Given entries »
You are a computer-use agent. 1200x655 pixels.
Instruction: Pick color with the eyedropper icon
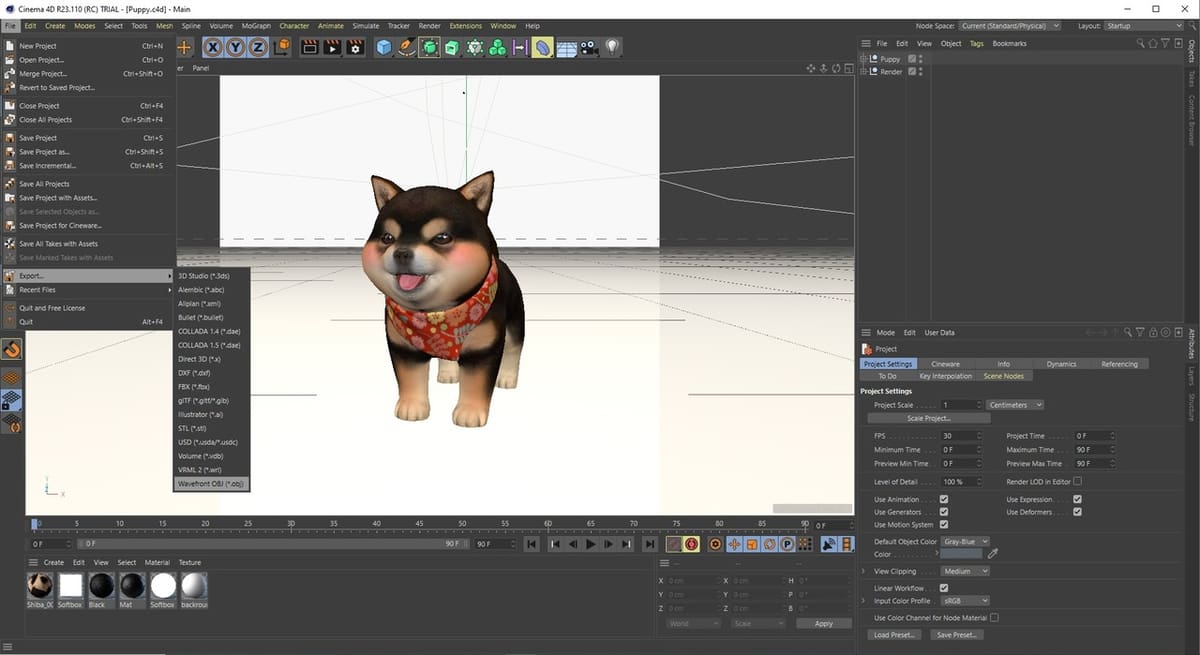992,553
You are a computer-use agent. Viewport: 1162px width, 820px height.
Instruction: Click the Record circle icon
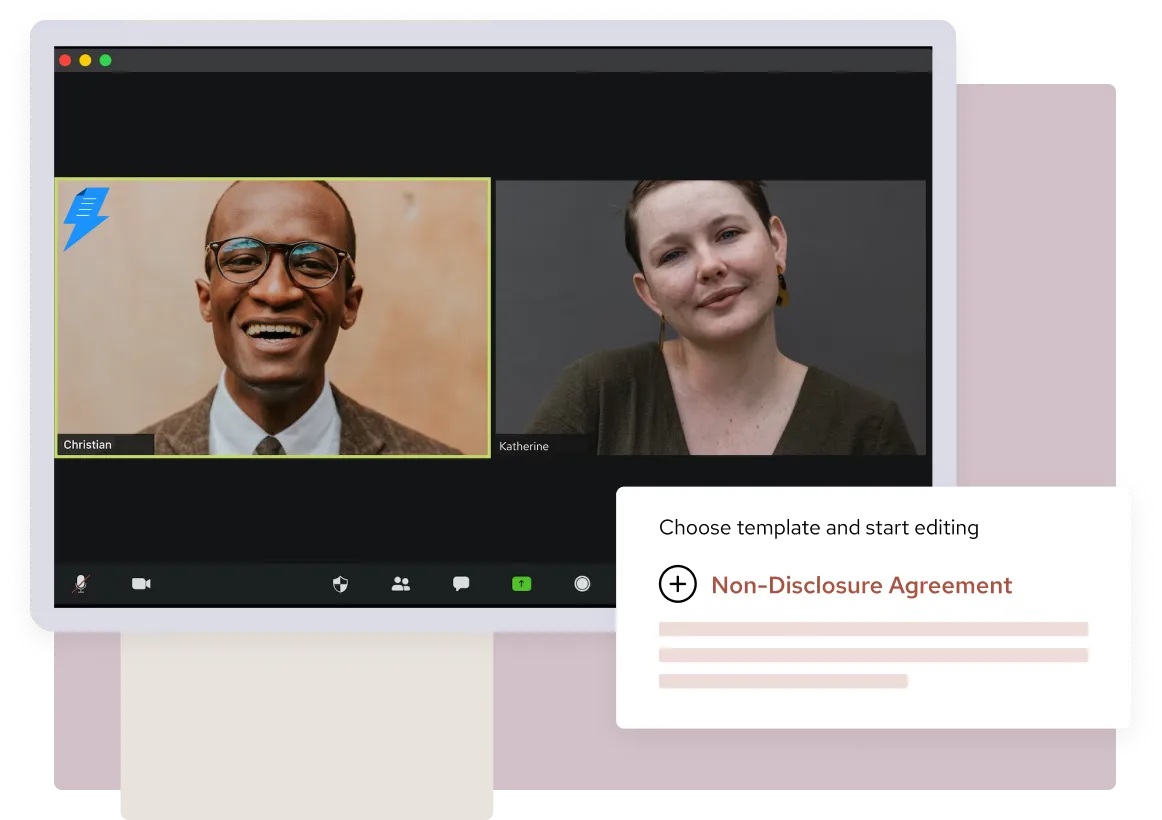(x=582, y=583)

--

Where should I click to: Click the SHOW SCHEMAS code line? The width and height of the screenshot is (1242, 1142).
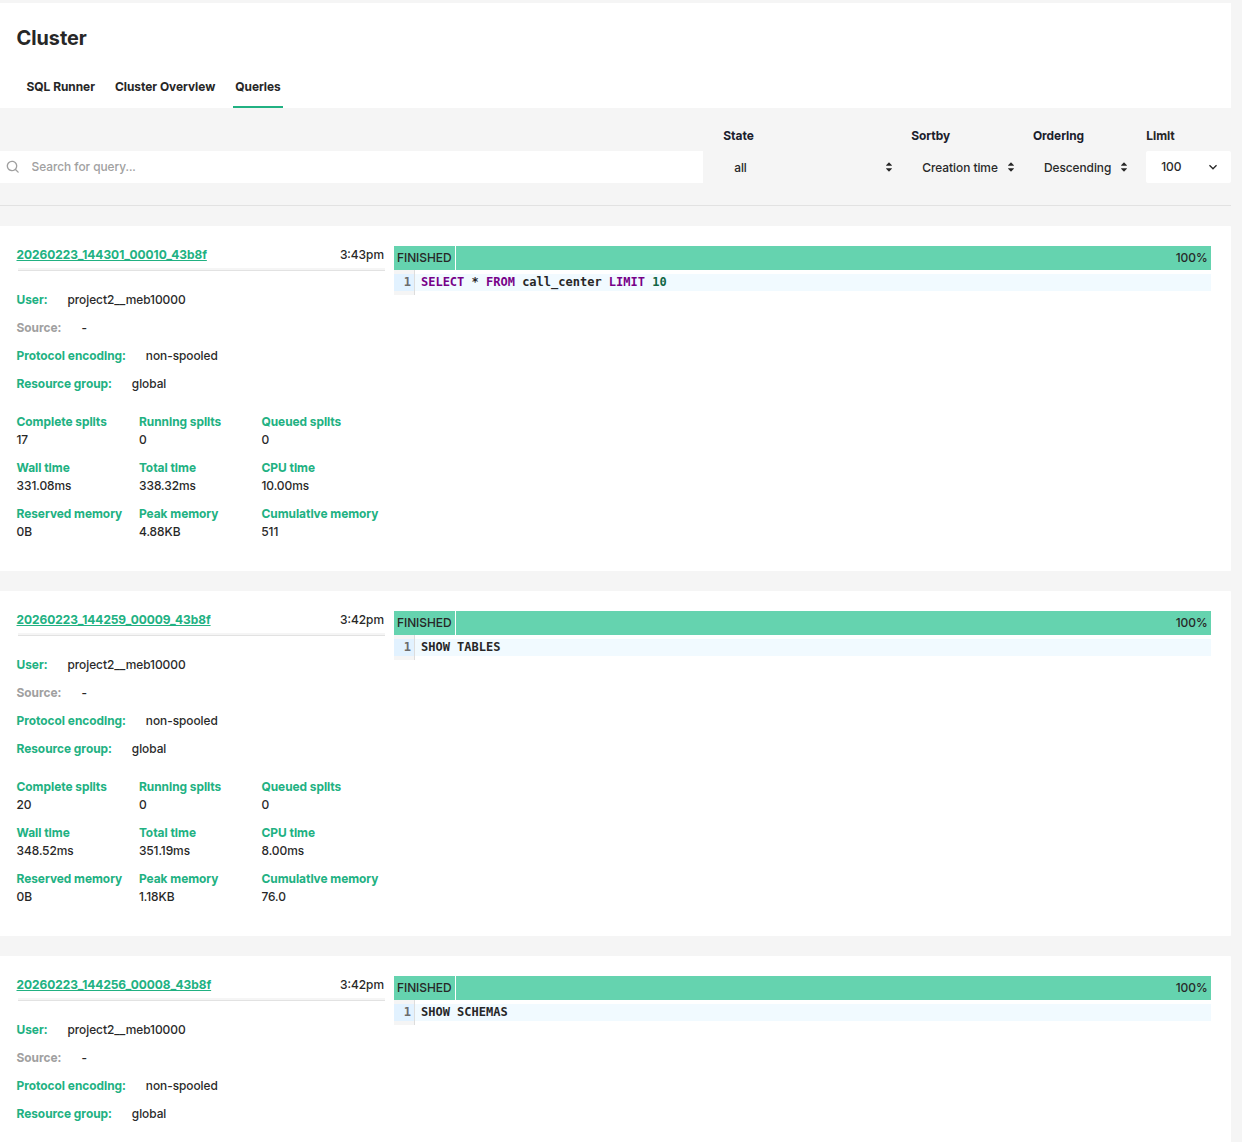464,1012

* * *

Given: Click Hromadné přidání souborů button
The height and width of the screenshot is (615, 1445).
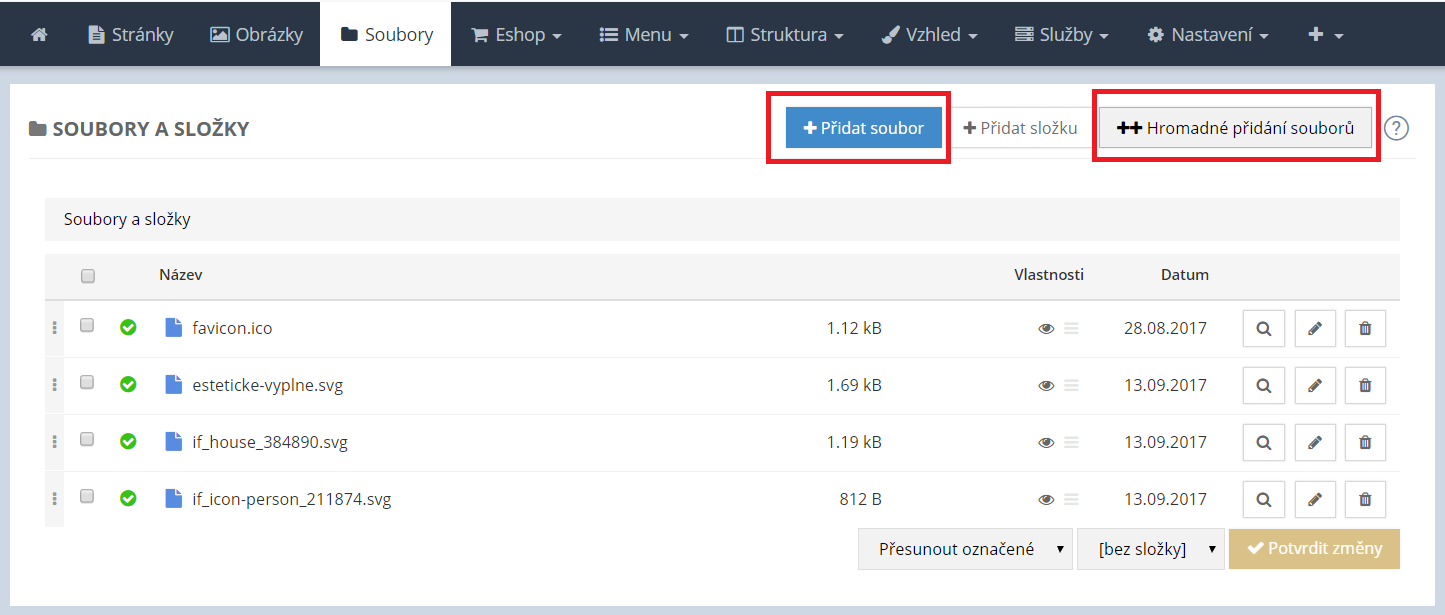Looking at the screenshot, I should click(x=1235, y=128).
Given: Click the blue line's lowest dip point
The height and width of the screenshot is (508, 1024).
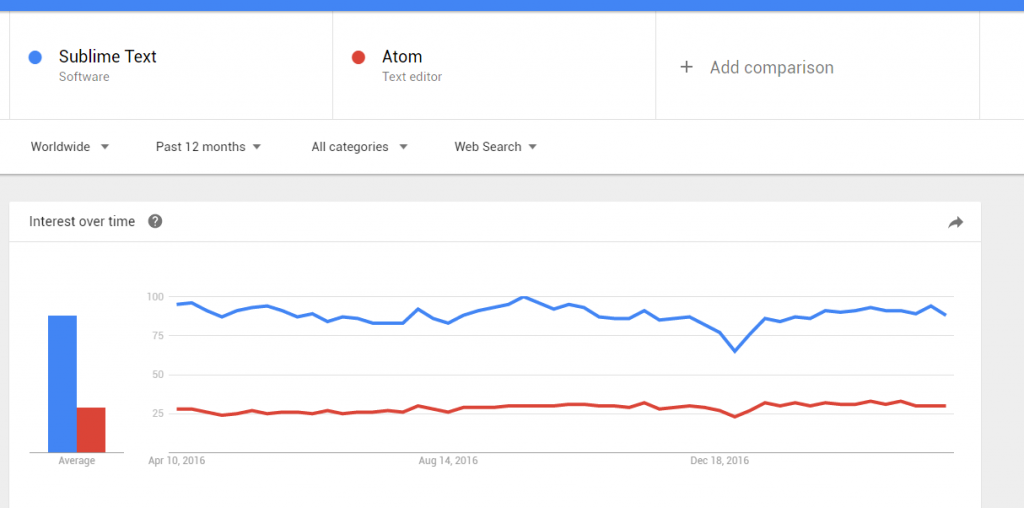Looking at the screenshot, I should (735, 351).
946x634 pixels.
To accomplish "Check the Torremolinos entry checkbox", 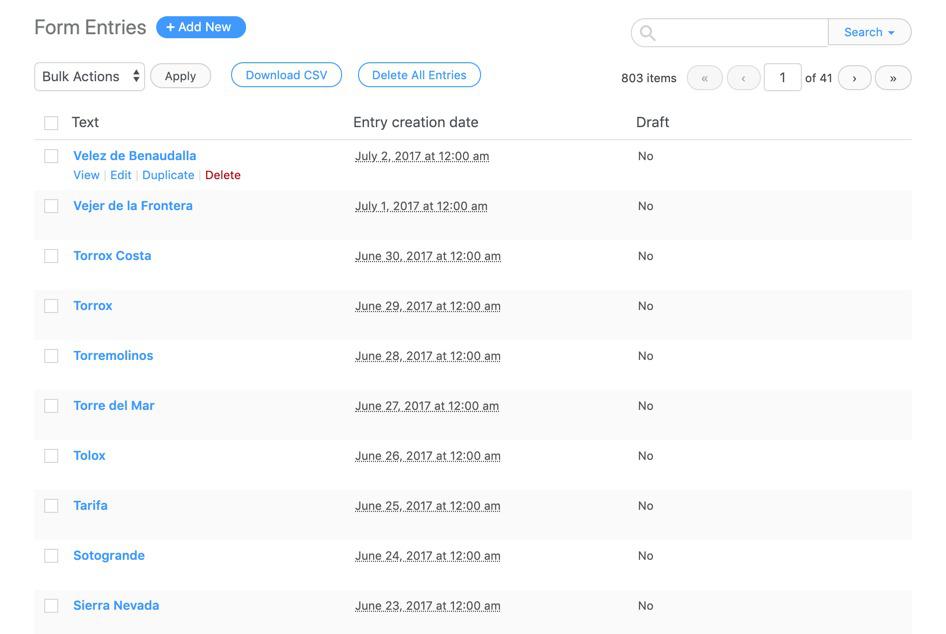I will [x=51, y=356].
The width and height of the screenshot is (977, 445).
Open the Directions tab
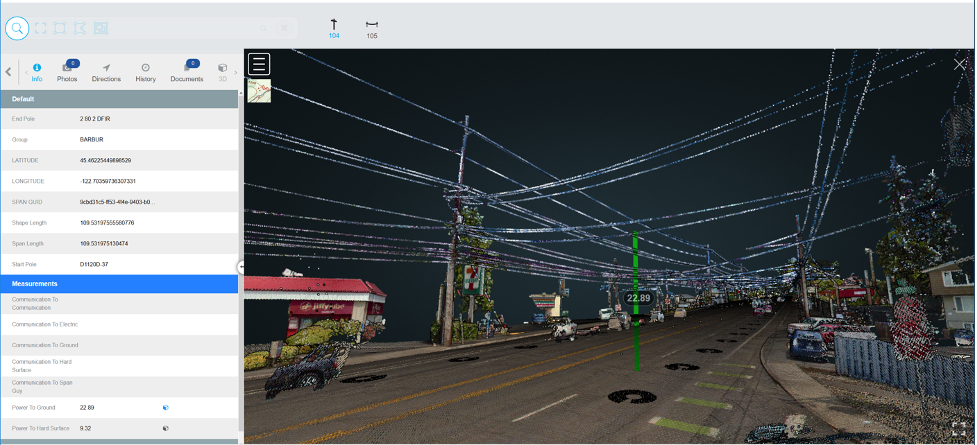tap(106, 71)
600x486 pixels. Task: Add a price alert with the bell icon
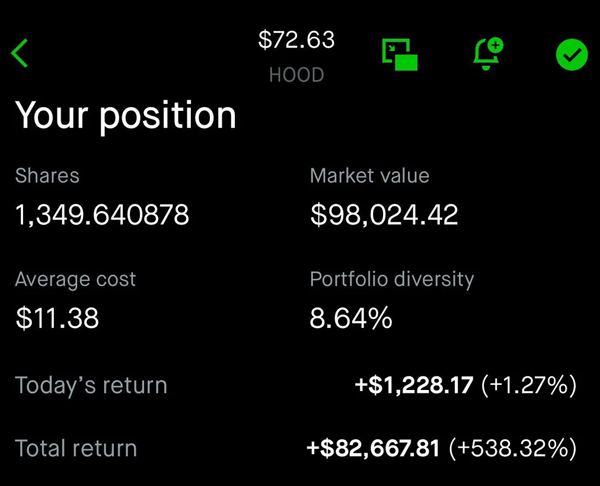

Exercise » Update the lines starting with the line with "You are a computer-use agent. Viewport: 1162px" and going on through the line with "(x=582, y=583)", replacing "Record circle icon" with "Stop square icon" and keeping everything else the same. Give only those lines, and leave the pictures out.

Finished answer »
You are a computer-use agent. Viewport: 1162px width, 820px height.
Instruction: Click the Stop square icon
(x=582, y=583)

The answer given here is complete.